--- The data ---

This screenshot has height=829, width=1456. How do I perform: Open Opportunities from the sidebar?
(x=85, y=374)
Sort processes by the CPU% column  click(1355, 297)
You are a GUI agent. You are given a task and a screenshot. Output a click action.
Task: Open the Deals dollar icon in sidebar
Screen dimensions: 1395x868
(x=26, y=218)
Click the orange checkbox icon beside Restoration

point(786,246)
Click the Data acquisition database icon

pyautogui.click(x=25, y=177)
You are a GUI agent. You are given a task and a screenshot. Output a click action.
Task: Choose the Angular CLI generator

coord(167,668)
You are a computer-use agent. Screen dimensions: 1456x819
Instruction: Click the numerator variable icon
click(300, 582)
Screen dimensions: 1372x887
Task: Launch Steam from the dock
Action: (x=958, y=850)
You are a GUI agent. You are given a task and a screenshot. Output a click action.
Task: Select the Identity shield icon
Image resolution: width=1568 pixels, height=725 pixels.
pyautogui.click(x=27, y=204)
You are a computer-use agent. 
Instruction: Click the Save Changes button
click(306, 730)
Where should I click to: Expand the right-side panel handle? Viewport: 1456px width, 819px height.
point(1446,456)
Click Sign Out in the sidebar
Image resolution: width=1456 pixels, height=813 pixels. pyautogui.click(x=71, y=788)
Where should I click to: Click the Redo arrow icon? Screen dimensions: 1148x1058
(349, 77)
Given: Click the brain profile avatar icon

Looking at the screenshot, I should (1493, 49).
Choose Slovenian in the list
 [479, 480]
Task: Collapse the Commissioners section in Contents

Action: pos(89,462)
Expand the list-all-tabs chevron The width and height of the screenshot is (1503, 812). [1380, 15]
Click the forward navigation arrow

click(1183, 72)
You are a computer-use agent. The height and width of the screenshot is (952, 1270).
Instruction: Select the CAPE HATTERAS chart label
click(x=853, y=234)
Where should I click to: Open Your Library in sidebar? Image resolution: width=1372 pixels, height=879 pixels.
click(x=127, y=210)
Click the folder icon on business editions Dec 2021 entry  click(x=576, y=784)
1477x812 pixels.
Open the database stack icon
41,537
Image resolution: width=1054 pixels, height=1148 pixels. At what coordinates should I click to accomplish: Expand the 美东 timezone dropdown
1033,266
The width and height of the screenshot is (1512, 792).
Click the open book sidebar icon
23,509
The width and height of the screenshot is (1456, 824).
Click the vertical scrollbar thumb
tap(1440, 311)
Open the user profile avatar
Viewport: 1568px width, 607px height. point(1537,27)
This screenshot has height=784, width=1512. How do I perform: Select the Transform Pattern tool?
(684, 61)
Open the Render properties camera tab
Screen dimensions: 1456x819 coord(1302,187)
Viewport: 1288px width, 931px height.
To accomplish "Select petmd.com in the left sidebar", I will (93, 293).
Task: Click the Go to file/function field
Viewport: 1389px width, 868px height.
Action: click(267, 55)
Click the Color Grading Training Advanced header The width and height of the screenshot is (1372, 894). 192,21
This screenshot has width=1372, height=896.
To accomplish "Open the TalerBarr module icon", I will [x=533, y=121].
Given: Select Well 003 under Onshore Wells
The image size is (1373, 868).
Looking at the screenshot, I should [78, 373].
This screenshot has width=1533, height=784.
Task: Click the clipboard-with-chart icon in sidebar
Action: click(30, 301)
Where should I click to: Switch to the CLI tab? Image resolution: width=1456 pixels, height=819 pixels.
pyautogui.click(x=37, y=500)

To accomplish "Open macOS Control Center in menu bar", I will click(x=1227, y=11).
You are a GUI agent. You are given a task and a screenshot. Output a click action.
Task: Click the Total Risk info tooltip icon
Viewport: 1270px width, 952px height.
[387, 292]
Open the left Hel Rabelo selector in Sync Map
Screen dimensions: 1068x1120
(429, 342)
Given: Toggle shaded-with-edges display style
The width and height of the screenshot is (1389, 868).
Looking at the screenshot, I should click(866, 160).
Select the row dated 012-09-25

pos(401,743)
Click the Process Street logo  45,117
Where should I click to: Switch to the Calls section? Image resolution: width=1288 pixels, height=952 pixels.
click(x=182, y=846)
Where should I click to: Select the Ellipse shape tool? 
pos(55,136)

---

* Task description *
Scan the entries and show every line in which the word "computer" is found.

* Reply *
You are a computer-use agent. Screen dimensions: 1456x819
You are a computer-use agent. 
You are a computer-use agent. The height and width of the screenshot is (952, 1270).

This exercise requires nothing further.